2/28 I have a a few hundred GB of data that exists in two locations
connected by a slow network. When a change is made in one place,
I want it to update the second location (one way only with a 'master'
copy and a 'mirror'). I use rsync for this now, but it is just too
slow. Products like SnapMirror exist if you want to spend money,
but they are also hardware dependent (Netapp). Is there some better
way to solve this problem? I am not opposed to coding my own solution,
but I'm not sure where the innovation needs to be made. --dim
\_ we are currently considering a product by availl that does this.
we are a huge netapp shop and use snapmirror but needed it to be
r/w on both ends and platform independant.

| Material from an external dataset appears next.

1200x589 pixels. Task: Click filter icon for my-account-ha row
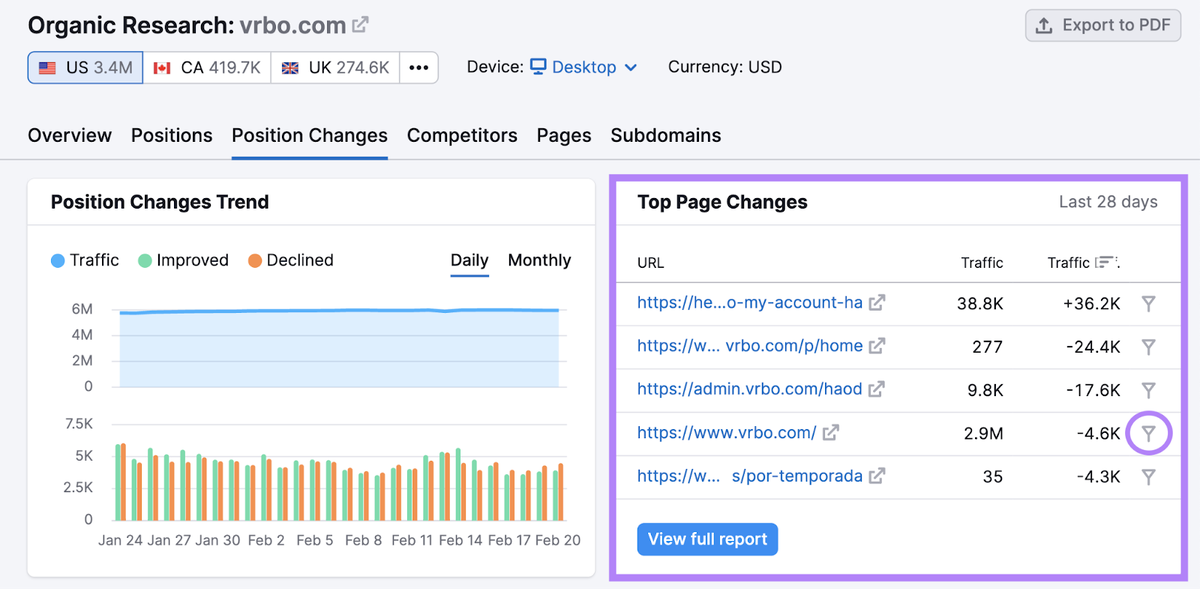coord(1149,303)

\_ how much data is changing? Which part of rsync is the bottleneck?
rsync only transfers the parts that have changed, afaik... are you
using compression (if text-ish data)?
\_ the problem with rsync is that it .. at run time ... scans the entire
set of files, on the local and remote, and looks for differences
between them. So it is reading every file and checksumming every
file, regardless of whether they changed or not, and communicating
this information across the link between source and destination.
What you need is something that hooks into the file/operating
system and only notifies of changes when they happen, and
propagates them over. This is what SnapMirror does, and does quite
well. Maybe you need to look for coding a similar solution. As a
quick hack, you could just have rsync go over the files/directories
that have had timestamp change since last run, instead of scan
the whole directory tree. -ERicM
\_ actually, i think if the files are the same size and same
modification date, it'll skip them, even if the files are
actually different.
\_ There are options in rsync to do this, but in general usage
you're wrong.
\_ Actually, I'm pretty sure (s)he's right; look at the docs
for the --size-only option and what it says about the
Normal behavior. --dbushong
\_ even if you tell rsync to only check file sizes/timestamps,
it *still*, at runtime, it still has to communicate with
remote rsyncd to determine if local and remote size+timestamp
are different, for each file. This will eat time and
bandwidth galore, unless you're trying to only sync a few
large files. -EricM
\_ If you are willing to do a bit of hacking this isn't so hard. You
want a custom NFS server that journals modifications and ships them
to the slave. The slave then applies the journal. If the master is
a linux box you should look into FUSE (File system in User SpacE or
something like that), as this would be pretty easy with FUSE + clue
--twohey
\_ Veritas has a tool, called Veritas Volume Replicator that does
this. I have never used it, but considering my previous experience
with Veritas products, I would expect it to work fine. It is
also cross platform. -ausman
\_ We used VVR (as well as Cluster FS) at Walmart. It works very
well and I'd definitely use it again. I love Veritas' file
system and volume management products. (Not cheap!) -- Marco
\_ How about giving rsync a list of files that have been modified
since the last rsync? First find recently modified stuff on the
master, then rsync only that stuff to the mirror. You might
be able to hack rsync to do this for you--, like:
rsync --more-recent-than 24 hours
--PeterM
\_ This is a good idea.
\_ How about OpenAFS or Coda? They both have mirrored modes, IIRC. |